Page:
══════════
Case ID: hill_2/html/0201-01.html
Source: Caselaw Access Project
Author: {"author": "Per Curiam.", "license": "Public Domain", "url": "https://static.case.law/"}
Date Created: 2024-08-24T03:29:51.129683

Leavenworth vs. Brockway.
    In an action against the endorser of a note payable in another state, if he wish to defend on the ground that the law of su'ch state differs from our own in respect to the steps requisite to fix his liability, he must prove that fact; and if he do not, the court will apply the lex fori and allow the plaintiff to recover accordingly.
    The lex fori will govern as to the rate of interest recoverable under such circumstances, unless proof be given that the law of the place where the note is payable prescribes a different rate.
══════════
Excerpted data:
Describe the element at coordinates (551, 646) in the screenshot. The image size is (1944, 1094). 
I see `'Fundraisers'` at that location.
══════════
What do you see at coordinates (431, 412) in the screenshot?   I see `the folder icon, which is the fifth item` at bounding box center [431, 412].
══════════
Exercise description:
Extract the full Leavenworth vs. Brockway case, word for word. The entries have nothing to do with the Leavenworth vs. Brockway case.

Reply to the exercise:
Case ID: hill_2/html/0201-01.html
Source: Caselaw Access Project
Author: {"author": "Per Curiam.", "license": "Public Domain", "url": "https://static.case.law/"}
Date Created: 2024-08-24T03:29:51.129683

Leavenworth vs. Brockway.
    In an action against the endorser of a note payable in another state, if he wish to defend on the ground that the law of su'ch state differs from our own in respect to the steps requisite to fix his liability, he must prove that fact; and if he do not, the court will apply the lex fori and allow the plaintiff to recover accordingly.
    The lex fori will govern as to the rate of interest recoverable under such circumstances, unless proof be given that the law of the place where the note is payable prescribes a different rate.